[SOLVED] Failed disk, some questions


Recommended Posts

Two months ago I had a drive fail, unraid set it as DISK_DSBL. I was able to add it back to the array, I think by unassigning, rebooting, and assigning it again (don't quote me on this, i don't remember exactly). But everything was working fine for 2 months after that.

 

The same disk failed the other night. I ordered another HDD and I decided to preclear it before I replaced the drive*. I powered down, unplugged the failed disk, inspected it, put it back in. I added the new drive to an empty slot so that I can preclear it.

 

When I powered the server back on, I was showing disk2 (the failed drive) as a blue dot. I reassigned the same disk to the same slot and it said it would try to rebuild (i had no other option to bring the array back up other than to let it do the rebuild).

 

Now it's showing a ton of parity errors, see below. This is a NOCORRECT btw.

 

Parity-Check in progress. Cancel will stop the Parity-Check.

(not selected) Correct any Parity-Check errors by writing the Parity disk with corrected parity.

Total size: 2 TB

Current position: 896.76 GB (45%)

Estimated speed: 24.83 MB/sec

Estimated finish: 741 minutes

Sync errors detected: 177131

 

[*]When I first powered on I was going to leave the failed disk as failed while preclearing the other drive (with lots of praying!) but I saw that I might be able to revive the failed disk, if only for a moment so I wouldn't have any drives failed or NP incase another drive were to die in the interim. It's probably going slow because I'm also preclearing the new HDD right now at the same time. For these errors, whenever it's done do I let it correct (or if it doesn't give me option, re-run parity check and set it to correct)? .

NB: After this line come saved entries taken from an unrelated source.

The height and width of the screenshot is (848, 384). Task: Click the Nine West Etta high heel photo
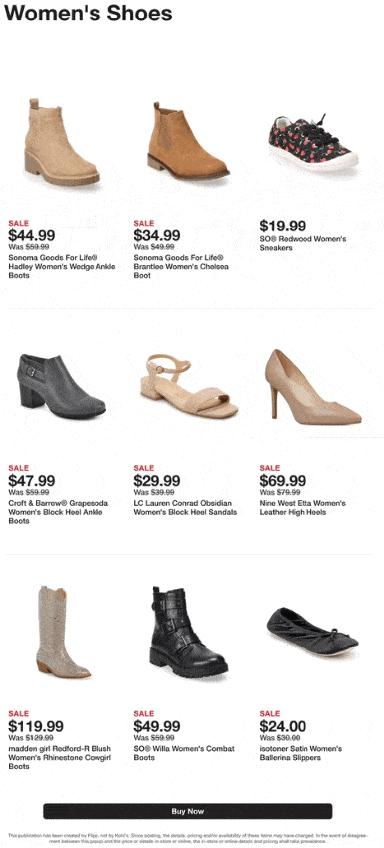click(313, 387)
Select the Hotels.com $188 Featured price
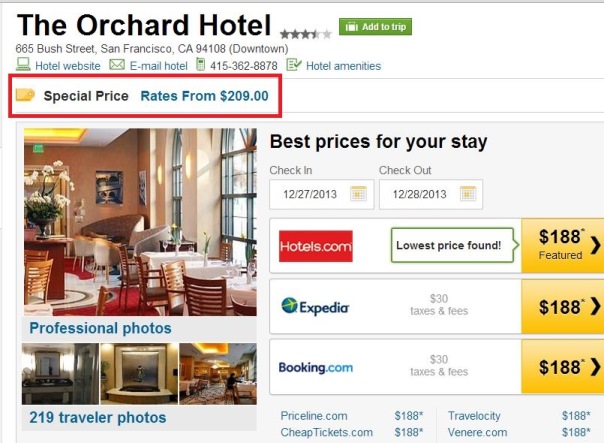Screen dimensions: 604x443 point(562,245)
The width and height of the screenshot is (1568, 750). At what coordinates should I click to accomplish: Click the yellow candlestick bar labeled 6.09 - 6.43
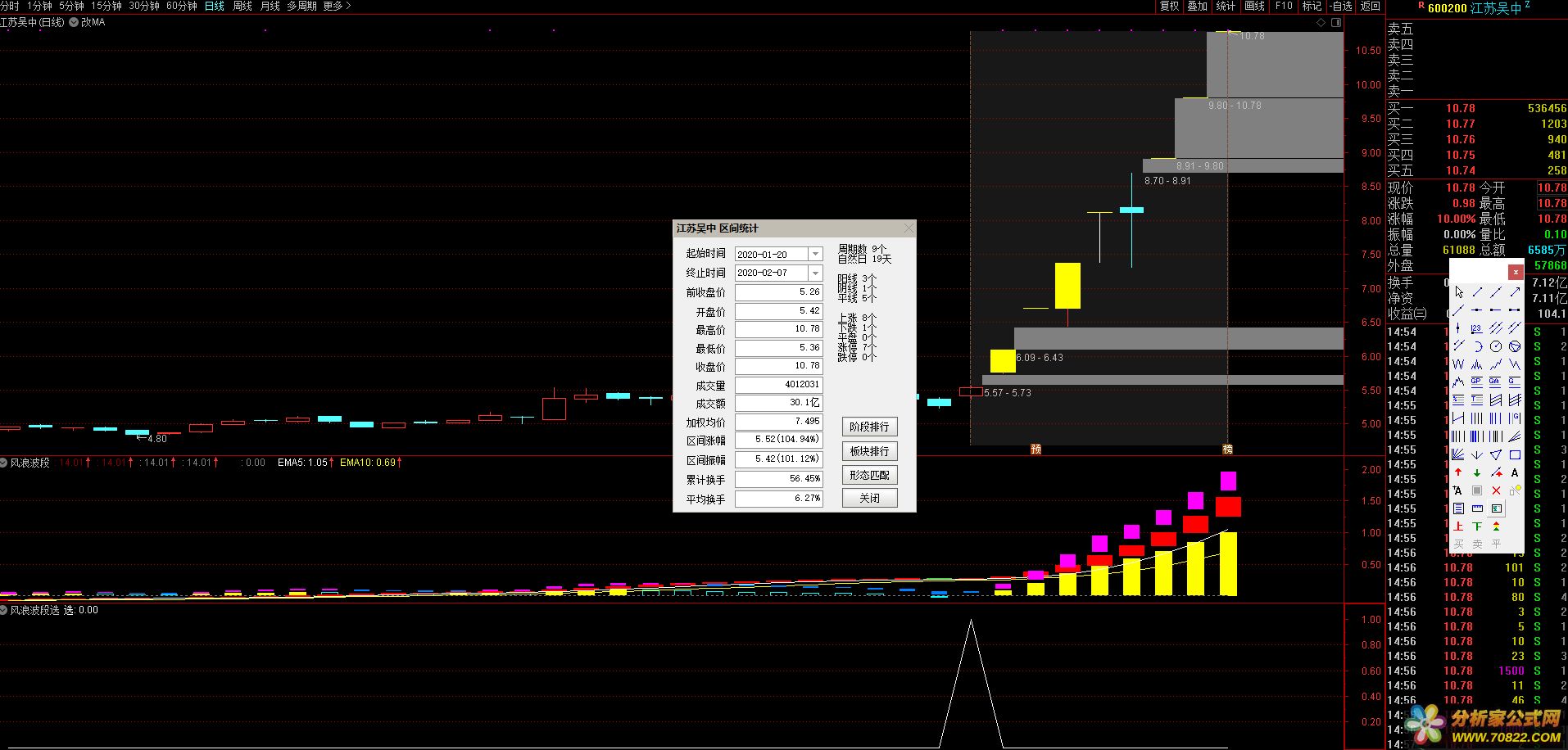1003,361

[*]*Also, I read in another thread that when replacing a drive I didn't need to preclear but it is recommended. That's why I'm doing it. It's almost done but should I stop it and just replace the drive and be done with it?

 

The disk failed twice already, I think it's done and I don't mind tossing it. Or maybe I'll run it through 3 preclear cycles and see how that goes, but I'm hesitant to add it back to the array being that it has already failed twice.

Link to comment

Two months ago I had a drive fail, unraid set it as DISK_DSBL. I was able to add it back to the array, ...

 

Did you check the logs to ascertain the cause of the failure.  Did you check the smart report and address any problems identified?  If not, I think that you were living rather dangerously!

 

...When I powered the server back on, I was showing disk2 (the failed drive) as a blue dot. I reassigned the same disk to the same slot and it said it would try to rebuild (i had no other option to bring the array back up other than to let it do the rebuild).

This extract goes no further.